## Work instructions
In the listing below, locate the lines that hold "agent" and copy them.

## Stored data
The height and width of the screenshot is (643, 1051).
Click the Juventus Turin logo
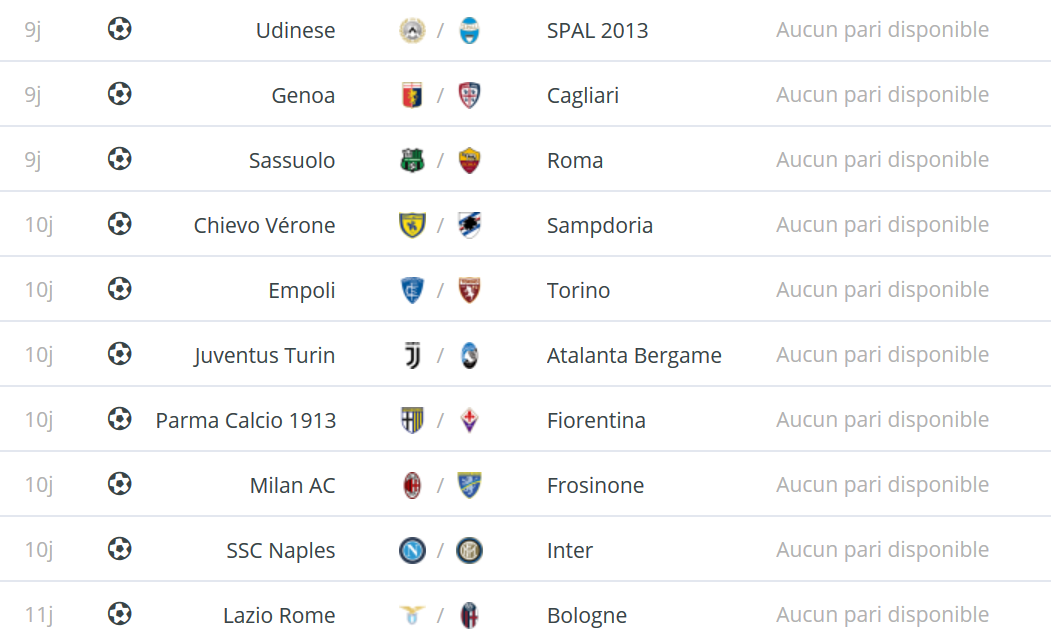click(413, 355)
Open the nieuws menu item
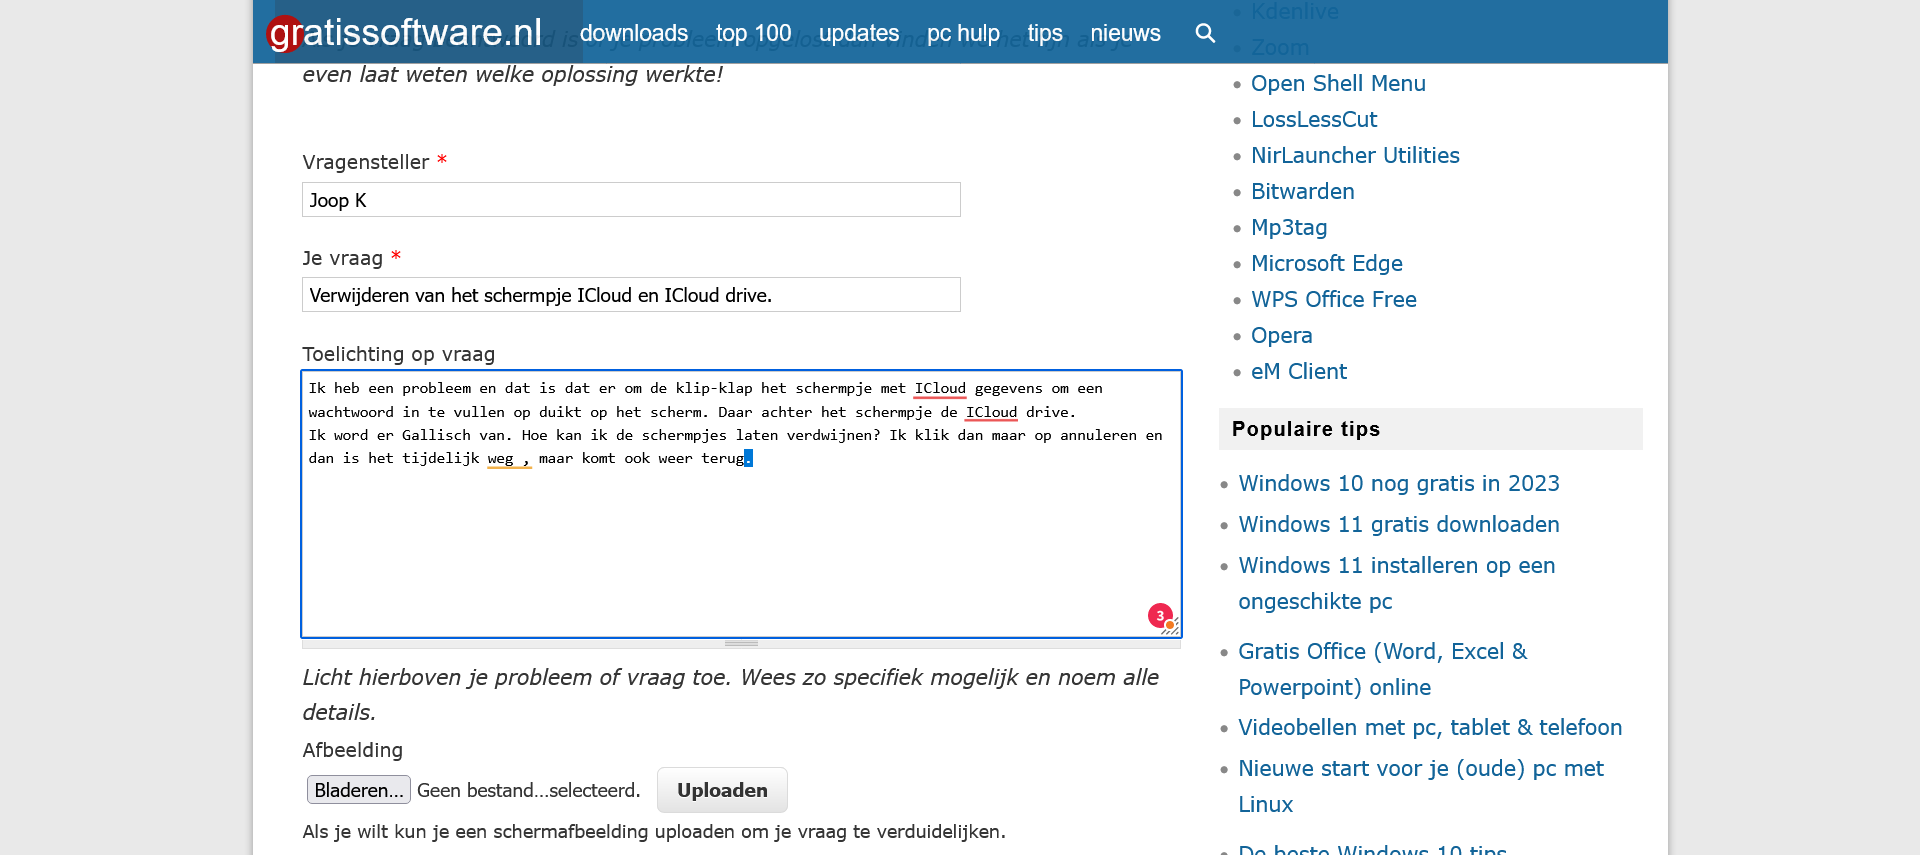The height and width of the screenshot is (855, 1920). pos(1125,33)
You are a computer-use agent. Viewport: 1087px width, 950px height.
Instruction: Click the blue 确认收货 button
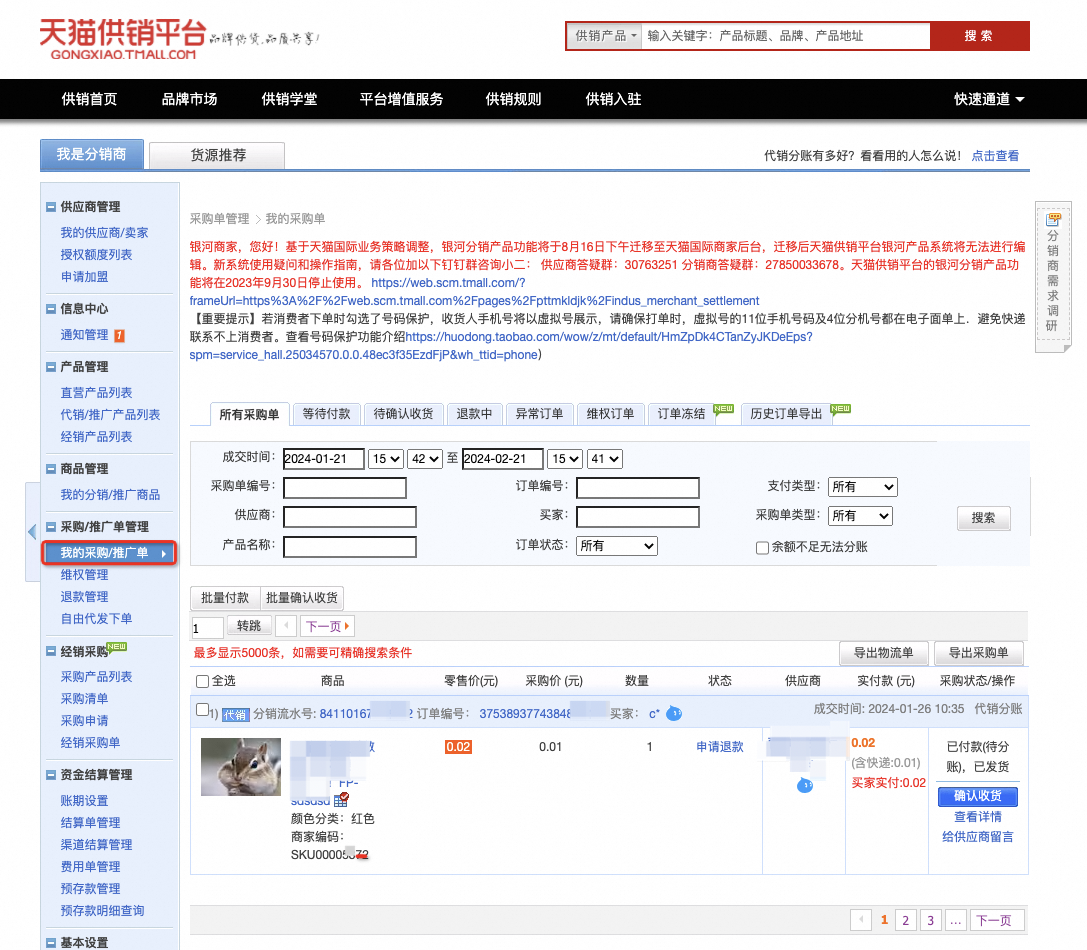point(977,796)
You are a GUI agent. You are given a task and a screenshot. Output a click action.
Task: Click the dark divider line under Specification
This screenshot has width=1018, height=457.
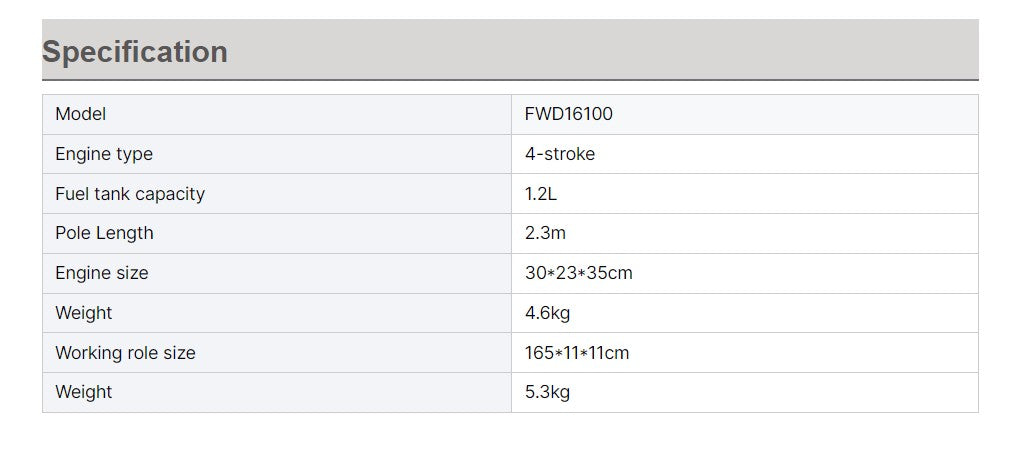(x=510, y=80)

## Result of this task
You are a computer-use agent. Viewport: 1087px width, 950px height.
You are a GUI agent. You are given a task and a screenshot. Output a click action.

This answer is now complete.